Microbiology, Molecular Biology
Dr. Bassler is also Squibb Professor and Chair of the Department of Molecular Biology at Princeton University.
Cell-to-Cell Communication in Bacteria
From making vitamins to digesting our food to inflicting us with debilitating diseases, bacteria are busy. How do these single-celled microbes pull it off? The answer lies in part with quorum sensing – a molecular communication system that Bonnie Bassler studies in her lab. Bacterial cells use quorum sensing to count themselves, determine when they have reached an optimal density, and adjust their behavior synchronously for tasks that require many cells working together. For example, when virulent bacteria invade a host organism, they wait until their numbers exceed a critical mass before secreting toxins. Timing is key. If bacteria release these toxins too soon, they risk getting wiped out by the host immune system.
Although she first observed quorum sensing in a bioluminescent marine bacterium called Vibrio harveyi, Bassler has since shown that the communication system is used widely among diverse bacterial species.

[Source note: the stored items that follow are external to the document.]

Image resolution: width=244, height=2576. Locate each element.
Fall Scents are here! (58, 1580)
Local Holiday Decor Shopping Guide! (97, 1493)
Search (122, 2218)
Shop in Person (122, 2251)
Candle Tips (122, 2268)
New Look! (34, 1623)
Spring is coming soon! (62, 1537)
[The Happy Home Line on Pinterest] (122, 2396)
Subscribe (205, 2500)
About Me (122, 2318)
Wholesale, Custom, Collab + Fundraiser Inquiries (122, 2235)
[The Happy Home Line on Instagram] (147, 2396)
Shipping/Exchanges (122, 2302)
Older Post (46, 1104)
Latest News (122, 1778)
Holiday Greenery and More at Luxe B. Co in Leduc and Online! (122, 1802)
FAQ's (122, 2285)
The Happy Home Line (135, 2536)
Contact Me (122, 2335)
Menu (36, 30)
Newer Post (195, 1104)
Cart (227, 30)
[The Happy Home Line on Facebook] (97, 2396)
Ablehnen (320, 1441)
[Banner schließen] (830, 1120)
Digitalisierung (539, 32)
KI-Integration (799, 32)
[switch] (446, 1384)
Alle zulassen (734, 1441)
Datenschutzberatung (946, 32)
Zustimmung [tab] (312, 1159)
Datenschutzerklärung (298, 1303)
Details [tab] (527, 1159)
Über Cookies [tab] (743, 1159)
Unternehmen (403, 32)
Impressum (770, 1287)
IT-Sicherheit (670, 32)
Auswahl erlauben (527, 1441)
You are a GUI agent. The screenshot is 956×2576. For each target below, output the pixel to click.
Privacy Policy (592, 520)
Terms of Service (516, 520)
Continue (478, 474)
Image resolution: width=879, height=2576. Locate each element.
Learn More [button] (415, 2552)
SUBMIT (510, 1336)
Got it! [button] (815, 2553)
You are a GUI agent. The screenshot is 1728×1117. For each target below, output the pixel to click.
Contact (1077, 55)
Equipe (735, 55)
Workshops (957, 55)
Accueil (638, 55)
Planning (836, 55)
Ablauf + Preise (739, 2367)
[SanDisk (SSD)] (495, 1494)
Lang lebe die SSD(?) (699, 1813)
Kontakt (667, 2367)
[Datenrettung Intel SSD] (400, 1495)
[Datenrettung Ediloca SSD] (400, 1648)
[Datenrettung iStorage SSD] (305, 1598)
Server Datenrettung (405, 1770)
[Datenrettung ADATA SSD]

Species-specific and genera-specific molecules called autoinducers transmit the bacterial messages, and Bassler and her team have identified small RNAs and other molecules that help cells respond. The researchers also discovered that a molecule named AI-2 allows cross-species conversations, and that hundreds of bacterial species use the AI-2 molecule to communicate, suggesting the existence of a universal bacterial language.
Hoping to inspire development of new microbial therapies, Bassler’s team has designed anti-quorum-sensing molecules to stymie the signals of pathogenic bacteria, as well as pro-quorum-sensing molecules to enhance communication by beneficial bugs. And, since bacteria are among the oldest organisms on Earth, studying their communication strategies could also help researchers understand fundamental mechanisms of signal transduction and information processing at the level of multicellular organisms and populations.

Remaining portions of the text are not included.